(The following is a general handover covering both medicine and surgery, not a specific speciality)
A normal day is different depending on speciality, but generic daily routine for both surgery and medicine involves arriving on the ward and starting to ‘prep notes’ for patients with all the other juniors/residents on the ward.
These include anyone from F1 to CT2/IMT2 etc. How many on a ward can differ but typically you’ll split the patients between yourselves. ‘Prepping’ notes includes writing the template for the ward round note, include what their current diagnosis is, brief information of presentation, pertinent imaging findings, recent bloods, NEWS scores and importantly any recent updates (e.g new scan results/culture results/any events overnight etc).
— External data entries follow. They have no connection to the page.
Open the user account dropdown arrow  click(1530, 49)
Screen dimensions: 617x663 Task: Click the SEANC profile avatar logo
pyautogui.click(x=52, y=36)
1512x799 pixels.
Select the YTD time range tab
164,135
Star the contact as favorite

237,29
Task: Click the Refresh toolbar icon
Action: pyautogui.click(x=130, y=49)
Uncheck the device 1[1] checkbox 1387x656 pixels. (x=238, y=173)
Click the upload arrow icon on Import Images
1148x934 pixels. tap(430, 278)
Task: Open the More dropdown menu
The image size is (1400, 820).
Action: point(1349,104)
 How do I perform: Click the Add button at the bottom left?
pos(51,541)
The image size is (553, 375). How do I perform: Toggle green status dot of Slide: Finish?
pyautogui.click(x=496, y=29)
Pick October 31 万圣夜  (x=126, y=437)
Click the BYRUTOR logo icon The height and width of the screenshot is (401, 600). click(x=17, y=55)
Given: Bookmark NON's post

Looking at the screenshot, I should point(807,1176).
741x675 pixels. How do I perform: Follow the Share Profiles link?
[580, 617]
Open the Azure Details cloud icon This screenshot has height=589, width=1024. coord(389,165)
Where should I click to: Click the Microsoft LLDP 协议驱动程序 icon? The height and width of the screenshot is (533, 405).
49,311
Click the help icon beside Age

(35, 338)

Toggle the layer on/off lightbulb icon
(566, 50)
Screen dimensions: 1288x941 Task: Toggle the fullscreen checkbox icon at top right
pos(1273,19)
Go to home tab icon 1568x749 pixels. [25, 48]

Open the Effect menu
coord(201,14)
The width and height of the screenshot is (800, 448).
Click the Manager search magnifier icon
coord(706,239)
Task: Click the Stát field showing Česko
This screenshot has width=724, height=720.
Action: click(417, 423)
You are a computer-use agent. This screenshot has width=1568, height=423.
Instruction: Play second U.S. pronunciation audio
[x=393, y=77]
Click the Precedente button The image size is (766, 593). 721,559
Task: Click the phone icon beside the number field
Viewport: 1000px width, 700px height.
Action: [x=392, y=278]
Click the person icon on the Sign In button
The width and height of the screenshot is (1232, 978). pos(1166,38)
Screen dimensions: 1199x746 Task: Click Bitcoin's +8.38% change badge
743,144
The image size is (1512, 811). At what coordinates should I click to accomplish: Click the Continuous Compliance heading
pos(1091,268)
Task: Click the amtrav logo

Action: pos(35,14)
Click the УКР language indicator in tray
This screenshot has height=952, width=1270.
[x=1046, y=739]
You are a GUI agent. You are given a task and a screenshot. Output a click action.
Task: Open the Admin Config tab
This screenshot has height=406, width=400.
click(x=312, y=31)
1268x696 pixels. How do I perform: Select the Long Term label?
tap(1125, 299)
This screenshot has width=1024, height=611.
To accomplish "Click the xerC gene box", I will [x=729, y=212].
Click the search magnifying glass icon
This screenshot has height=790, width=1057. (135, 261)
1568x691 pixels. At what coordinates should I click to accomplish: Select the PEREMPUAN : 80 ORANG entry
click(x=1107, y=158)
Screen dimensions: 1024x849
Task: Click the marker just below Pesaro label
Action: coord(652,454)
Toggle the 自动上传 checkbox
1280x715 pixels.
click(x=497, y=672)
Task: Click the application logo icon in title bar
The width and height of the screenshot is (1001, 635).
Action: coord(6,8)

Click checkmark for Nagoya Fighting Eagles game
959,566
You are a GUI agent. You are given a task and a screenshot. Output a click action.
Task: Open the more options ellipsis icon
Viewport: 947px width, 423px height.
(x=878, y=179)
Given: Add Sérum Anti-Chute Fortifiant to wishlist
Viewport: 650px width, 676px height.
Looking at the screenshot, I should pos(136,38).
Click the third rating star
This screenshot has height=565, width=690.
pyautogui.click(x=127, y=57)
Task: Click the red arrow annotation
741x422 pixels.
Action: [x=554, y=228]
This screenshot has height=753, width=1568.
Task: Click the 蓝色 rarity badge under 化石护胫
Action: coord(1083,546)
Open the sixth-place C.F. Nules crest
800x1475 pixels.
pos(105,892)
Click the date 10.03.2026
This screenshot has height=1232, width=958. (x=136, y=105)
Then ward round begins. You’ll either be with a registrar or consultant. If you’re lucky there’ll be another junior too. You’ll see all those patients together, formulate any changes/modifications to ongoing plans and create plans.
The rest of the day consists mainly of actioning those jobs. Which is tricky for me to compile a list for here, but can range from blood tests, requesting/vetting imaging, discussions/referrals to other specialities etc.
Then of course if anyone becomes acutely unwell/deteriorates you may have to go see them. This mainly consists of an A to E, formulating a plan, and running it by a senior (SHO or Reg.) During work hours it’s great, you’ll have senior support so don’t worry too much.
Evenings/on calls/nights. These are different. You have a bleep, you’ll take handover from the day F1 who’s been covering the designated wards. So you’ll already have some jobs to do as well as any new ones that arise. Here jobs typically comprise of chasing bloods/imaging results. Checking up on patients who were unwell earlier etc. In addition there may new patients who arrive. These patients will need initial clerking, consisting of a thorough history and examinations. Typically most will need bloods and may need further investigation as appropriate (cultures, urine tests, imaging etc). Especially earlier on it’s completely fine to run each clerking by a senior. During on calls there’ll be SHOs and Regs in the hospital with their bleeps. Familiarise yourself with their bleep numbers so you know who to contact if need be. End of shift you’ll hand over any outstanding jobs to the day team and the cycle continues.
Final point is, don’t worry! In the first couple weeks the learning curve is really steep, baptism by fire! But you’ll pick it up very quickly, be open to learning, be comfortable with making mistakes early on and if in any doubt, ask questions!